Burkina Faso faces comparable challenges. Years of sustained conflict have left the army and VDP overstretched. JNIM’s temporary capture of major towns not only highlights the group’s tactical evolution but also signals potential threats to regional capitals like Fada N’Gourma in the east. The state’s inability to defend provincial and departmental capitals raises concerns that continued military losses and territorial concessions could fuel internal dissent and coup pressures, mirroring the conditions that toppled previous governments.

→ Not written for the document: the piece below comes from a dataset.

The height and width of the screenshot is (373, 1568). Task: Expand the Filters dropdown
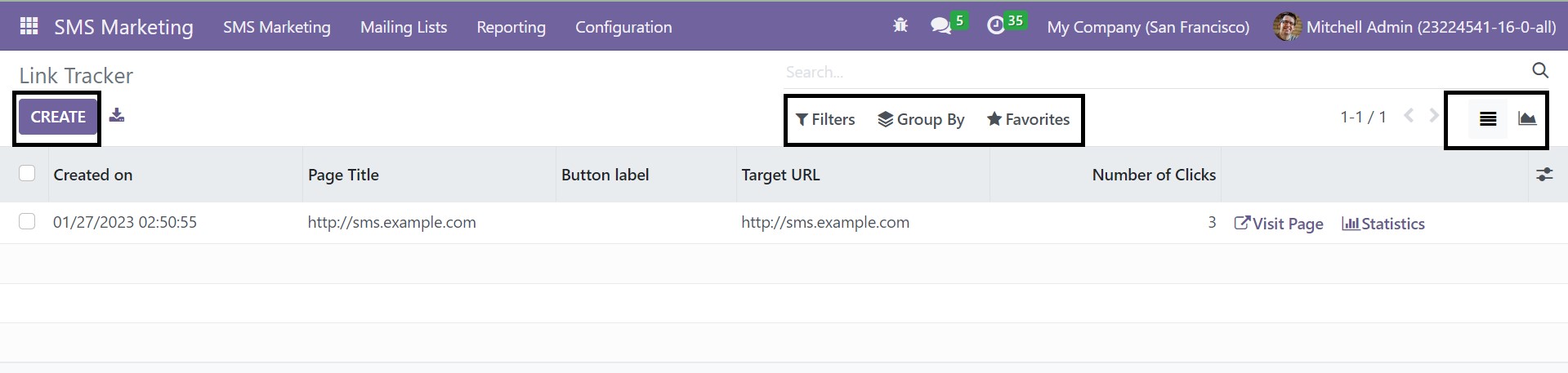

State authority is steadily eroding across the central Sahel, despite junta promises to restore security. JNIM and ISSP now contest sovereignty over vast rural territories, where they impose their own social order, tax populations, and regulate access to livelihoods. Their influence is encroaching on major urban centers once considered insulated from militancy. ISSP’s incursions into Ayorou and Tillabéri, along with operations in Niamey, demonstrate that no area is immune to militant activity.
Local self-defense groups, pivotal to state counter-insurgency efforts, are under unprecedented strain. In Mali, many Dozo militias have been disarmed or forced into agreements with JNIM, leaving communities dependent on militant-enforced arrangements for limited security and economic access. In Burkina Faso, the VDP—once central to Traoré’s mobilization strategy—has suffered heavy losses and remains largely on the defensive, limiting the state’s ability to reclaim territory. As these groups weaken, militant groups are likely to expand their territorial control and authority.
Russia’s military partnership with Sahelian states has shown limited effectiveness. The transition from the Wagner Group to Africa Corps left large areas vulnerable, as the latter operates with a narrower mandate and has struggled to prevent militant advances. However, by year-end, Africa Corps shifted its focus to securing fuel convoys and critical supply routes in southern Mali, where JNIM’s embargo began losing momentum. This partnership is expected to remain vital in 2026, with Africa Corps providing essential logistical and aerial support to help the junta maintain control over major transit routes and urban centers despite ongoing security challenges.
The combination of sustained militant pressure, weakened local militias, and declining state capacity and legitimacy heightens the risk of political destabilization in the central Sahel. If either the Malian or Burkinabe military regimes succumb to internal divisions or public unrest, a regional domino effect could unfold, placing neighboring governments in increasingly precarious positions. If current trends persist, 2026 may witness deeper political instability and territorial fragmentation across the central Sahel and its southern borders.